Okinawa's difficult task of converting to a less base-dependent economy is part of the general challenge of post-Cold War adjustments in East Asia. Whatever sense it might have made to keep a sizable Marine unit close to Korea during the heyday of the global confrontation no longer exists, argues Shunji Taoka, the military correspondent for the Asahi Shimbun. But this Cold War strategic mindset persists in influential circles in Washington and Tokyo. Given the region's logistical reality and the nature of threats, even the vaunted need to check the emerging Chinese superpower and the North Korean rogue state does not fully justify maintaining the Cold War status quo in Okinawa and elsewhere in East Asia. Nor should the imperative to keep in place the cork in the bottle of a remilitarized Japan deflect attention from the volatility that the unwelcome American intrusion in Okinawa brings to the relationship so essential to regional stability. In unison, the authors of the essays on security questions reject the Nye Report's underlying assumptions and specific recommendations.

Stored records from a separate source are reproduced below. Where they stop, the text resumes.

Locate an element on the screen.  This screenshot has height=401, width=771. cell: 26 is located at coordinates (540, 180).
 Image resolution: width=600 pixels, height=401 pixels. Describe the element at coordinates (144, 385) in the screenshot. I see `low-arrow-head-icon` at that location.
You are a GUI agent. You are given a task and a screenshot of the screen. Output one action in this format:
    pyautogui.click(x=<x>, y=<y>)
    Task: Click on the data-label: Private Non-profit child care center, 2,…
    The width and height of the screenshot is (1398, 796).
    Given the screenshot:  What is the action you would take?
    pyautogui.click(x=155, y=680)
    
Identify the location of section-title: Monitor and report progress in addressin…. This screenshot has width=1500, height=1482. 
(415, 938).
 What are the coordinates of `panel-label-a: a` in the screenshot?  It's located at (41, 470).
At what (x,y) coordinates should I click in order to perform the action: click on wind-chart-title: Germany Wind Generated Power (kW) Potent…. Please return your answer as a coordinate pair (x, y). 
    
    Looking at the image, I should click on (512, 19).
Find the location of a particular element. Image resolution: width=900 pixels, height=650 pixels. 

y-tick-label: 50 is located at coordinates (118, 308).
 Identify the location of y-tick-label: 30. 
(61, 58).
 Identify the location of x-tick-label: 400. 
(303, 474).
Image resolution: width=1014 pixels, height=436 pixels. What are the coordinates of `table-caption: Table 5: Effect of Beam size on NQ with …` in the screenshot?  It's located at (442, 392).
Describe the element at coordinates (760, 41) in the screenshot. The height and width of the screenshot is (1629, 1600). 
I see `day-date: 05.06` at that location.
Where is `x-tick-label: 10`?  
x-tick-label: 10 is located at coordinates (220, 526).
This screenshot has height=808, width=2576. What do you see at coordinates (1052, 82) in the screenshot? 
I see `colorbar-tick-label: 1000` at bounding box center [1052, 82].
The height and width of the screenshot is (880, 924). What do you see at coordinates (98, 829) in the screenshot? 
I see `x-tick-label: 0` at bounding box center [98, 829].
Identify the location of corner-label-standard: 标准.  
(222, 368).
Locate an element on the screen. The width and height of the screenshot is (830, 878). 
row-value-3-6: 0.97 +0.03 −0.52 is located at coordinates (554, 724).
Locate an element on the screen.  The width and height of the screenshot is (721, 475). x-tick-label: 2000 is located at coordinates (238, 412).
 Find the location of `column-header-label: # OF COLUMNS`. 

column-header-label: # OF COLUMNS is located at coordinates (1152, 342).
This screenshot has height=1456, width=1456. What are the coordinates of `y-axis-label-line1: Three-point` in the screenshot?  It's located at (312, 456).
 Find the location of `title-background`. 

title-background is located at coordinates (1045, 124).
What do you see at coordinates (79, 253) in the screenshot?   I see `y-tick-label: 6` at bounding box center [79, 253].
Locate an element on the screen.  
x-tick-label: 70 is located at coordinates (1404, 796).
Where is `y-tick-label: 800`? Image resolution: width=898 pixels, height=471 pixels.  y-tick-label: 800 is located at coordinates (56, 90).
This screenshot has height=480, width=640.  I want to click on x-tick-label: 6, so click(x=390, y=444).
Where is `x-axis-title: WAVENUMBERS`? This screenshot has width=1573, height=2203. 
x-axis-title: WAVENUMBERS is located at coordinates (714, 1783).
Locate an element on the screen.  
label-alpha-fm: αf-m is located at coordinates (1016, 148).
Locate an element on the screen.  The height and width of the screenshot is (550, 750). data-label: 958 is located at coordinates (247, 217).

Why then perpetuate this chimerical structure? The reader is instructed that there are plenty of interest groups invested in keeping existing arrangements intact. On the Japanese side, there is an entrenched system for which the American military presence has become indispensable. Tokyo contributes over $4 billion each year to a total cost of $6.2 billion needed for the upkeep of American forces in Japan. It is a not-so-well kept secret that these funds, dubbed"omoiyari Yosan" (the sympathy budget), actually stay in Japanese hands, in salaries for some 23,000 Japanese employees of the Americans, including those who translate magazines and newspapers for the CIA, construction costs, rents and utilities. On the other side of the equation are Americans who have ample incentive, both political and economic, to keep the U. S.-Japanese security arrangements intact and perpetuate the myth of security perils in East Asia.

Johnson states at the outset that the contributors to this volume are united in their wish to mobilize inattentive citizens to the problems of Okinawa by providing information about the injustices the U. S. and Japanese governments continue to inflict on the people of Okinawa. That this book is available in paperback is likely to help further that objective. The essays will collectively help the reader gain a greater depth of understanding of the complex historical forces that have brought about the current Okinawa quandary. This book with a mission will stimulate welcome debate among policy practitioners, academics, and general readers.